The sheer volume of clips that Bing and his assistants had to comb through, the sheer bulk of ready-made audio-visual substance available for immediate perusal, sketches a portrait of a world drowned in obsolete images lapsing into a virtual reality it is spurning. Even the risqué acts came from public annals; the director/artist did not scoop anything from the twilight zone of the collective digital unconsciousness of the dark web or chan2.

Bing tones down the shock-value, devising a clear rhythm and pacing the cues to not overload the viewer with disturbing imagery. The use of such material remains in the service of Dragonfly Eyes as a conceptual project. The mundane, the comic and the drastic are preserved in balance while Bing is very conscious of the degree of both he can afford to wield.

Despite the melodramatic veneer of the story, the helmer along the two scriptwriters Zhai Yongming and Zhang Hanyi rejuvenate the apparently timeless narrative design (Romeo & Juliet, Tristan & Isolde etc.) spiced with soap opera twists (another oeuvre at Locarno Film Festival explicitly acknowledged the gravitation of low-brow television genre and life in posthumous comeback by Raul Ruiz, The Wandering Soap Opera).

While the central pair is depicted by various (naturally anonymous) persons by the nature of the project, though each is voiced by the same actor, respectively, and the story arch resembles the anxieties of contemporary man, Dragonfly Eyes morphs from the state of generic, haphazard and even ridiculous plot points to a modern day myth dealing with human existence in a space full of opportunities, hectic life, soars and fall downs framed by a secular versus spiritual way of living.

Whether the narrative plane of Dragonfly Eyes remains just an appendix, a template holding the audiovisual mesh together, would not be an appropriate question. Human brains are wired to search for narrative patterns and impose them anywhere, hence the mytho-poetic modus of thinking. Xu Bing outwardly molds the narrative that way.
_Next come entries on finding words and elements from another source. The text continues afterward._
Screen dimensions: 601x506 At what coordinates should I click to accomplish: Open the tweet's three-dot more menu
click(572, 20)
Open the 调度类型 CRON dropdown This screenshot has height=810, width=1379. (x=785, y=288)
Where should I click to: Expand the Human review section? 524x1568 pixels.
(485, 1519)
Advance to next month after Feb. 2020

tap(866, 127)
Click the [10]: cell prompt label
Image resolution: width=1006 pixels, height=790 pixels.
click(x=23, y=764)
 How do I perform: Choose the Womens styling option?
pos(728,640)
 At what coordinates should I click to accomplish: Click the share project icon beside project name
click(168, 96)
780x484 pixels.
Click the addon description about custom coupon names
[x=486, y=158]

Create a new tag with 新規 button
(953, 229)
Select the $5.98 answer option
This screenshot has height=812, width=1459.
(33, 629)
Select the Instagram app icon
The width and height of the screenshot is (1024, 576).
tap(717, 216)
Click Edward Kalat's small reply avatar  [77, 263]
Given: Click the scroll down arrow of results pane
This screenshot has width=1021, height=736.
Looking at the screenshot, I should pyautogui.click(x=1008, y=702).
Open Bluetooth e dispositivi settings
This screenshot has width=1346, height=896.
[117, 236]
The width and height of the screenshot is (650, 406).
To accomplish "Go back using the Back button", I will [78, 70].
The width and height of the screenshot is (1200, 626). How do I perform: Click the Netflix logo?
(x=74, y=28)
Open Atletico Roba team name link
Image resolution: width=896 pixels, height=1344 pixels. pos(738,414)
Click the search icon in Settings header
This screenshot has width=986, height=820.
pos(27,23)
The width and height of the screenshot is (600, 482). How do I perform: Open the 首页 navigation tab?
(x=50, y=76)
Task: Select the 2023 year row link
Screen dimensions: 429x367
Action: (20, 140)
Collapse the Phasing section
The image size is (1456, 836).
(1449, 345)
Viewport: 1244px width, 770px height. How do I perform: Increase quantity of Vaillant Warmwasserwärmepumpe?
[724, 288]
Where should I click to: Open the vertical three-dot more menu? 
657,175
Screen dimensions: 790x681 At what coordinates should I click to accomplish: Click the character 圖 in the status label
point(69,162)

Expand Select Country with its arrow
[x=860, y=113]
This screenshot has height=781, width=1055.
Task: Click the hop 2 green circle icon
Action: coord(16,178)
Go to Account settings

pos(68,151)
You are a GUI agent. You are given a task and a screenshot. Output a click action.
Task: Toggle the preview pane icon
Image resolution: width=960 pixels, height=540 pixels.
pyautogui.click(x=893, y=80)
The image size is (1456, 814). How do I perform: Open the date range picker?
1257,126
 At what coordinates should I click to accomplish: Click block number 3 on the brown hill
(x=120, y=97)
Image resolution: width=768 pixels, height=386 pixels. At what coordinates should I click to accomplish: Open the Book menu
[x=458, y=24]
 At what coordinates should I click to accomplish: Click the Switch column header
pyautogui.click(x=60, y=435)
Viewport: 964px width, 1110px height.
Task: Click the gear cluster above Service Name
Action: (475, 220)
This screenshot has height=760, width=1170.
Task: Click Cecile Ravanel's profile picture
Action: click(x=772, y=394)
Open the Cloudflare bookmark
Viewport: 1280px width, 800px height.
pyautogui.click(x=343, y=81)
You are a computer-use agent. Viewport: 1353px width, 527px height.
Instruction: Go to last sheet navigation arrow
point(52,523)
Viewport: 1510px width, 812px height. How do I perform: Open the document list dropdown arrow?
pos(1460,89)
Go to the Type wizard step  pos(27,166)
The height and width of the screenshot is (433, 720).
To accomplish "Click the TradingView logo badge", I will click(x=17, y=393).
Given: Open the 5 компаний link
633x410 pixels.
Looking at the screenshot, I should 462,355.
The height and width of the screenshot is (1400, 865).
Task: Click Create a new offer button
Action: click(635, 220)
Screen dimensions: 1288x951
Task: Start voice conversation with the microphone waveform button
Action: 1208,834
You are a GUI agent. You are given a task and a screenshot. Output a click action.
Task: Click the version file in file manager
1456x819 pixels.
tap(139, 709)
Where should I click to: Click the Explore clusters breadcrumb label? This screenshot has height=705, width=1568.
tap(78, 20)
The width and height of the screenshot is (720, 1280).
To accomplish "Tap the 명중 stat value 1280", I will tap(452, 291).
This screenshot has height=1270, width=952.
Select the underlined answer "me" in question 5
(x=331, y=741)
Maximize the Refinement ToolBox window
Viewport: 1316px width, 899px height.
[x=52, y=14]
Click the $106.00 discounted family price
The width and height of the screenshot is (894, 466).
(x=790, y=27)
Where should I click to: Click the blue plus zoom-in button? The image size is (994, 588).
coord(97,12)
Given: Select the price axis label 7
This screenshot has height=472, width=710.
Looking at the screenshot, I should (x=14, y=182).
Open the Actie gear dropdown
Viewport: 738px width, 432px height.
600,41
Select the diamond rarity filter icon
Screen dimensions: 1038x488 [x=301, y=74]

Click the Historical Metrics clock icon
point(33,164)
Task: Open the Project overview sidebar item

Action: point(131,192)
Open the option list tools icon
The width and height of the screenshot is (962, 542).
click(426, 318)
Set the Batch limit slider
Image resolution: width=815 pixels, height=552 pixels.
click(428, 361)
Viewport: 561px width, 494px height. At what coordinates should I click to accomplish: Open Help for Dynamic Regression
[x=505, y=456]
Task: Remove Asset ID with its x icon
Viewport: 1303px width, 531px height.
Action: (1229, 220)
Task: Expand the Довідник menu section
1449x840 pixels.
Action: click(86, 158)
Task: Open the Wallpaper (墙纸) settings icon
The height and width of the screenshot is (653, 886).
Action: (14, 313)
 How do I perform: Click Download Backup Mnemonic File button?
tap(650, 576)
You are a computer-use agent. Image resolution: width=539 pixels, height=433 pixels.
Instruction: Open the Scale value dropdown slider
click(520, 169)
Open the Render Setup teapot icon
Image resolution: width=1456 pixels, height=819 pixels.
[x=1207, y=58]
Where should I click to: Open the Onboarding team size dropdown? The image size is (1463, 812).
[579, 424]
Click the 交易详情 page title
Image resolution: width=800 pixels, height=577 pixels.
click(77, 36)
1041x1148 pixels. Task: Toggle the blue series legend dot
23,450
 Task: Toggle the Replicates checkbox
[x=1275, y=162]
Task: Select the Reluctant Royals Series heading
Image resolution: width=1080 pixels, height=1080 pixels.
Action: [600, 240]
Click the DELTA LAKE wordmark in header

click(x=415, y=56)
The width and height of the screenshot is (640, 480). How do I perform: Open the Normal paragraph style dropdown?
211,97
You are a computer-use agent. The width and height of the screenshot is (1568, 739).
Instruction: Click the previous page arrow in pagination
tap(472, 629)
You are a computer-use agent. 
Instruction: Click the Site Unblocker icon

Nevertheless, the conceptual plane of the film, its video-art nature, tops Dragonfly Eyes as a story alerting towards new (an-)aesthetic order, the technology altering not only art, culture and society but manner of perceiving the world.

Labeled as a "film without actors or camera crews", the label does not do justice to Xu Bing's non-film of a creation, a thought-provoking docu-fiction in a cross-bred format, contributing to the advancing aesthetics of post-humanism.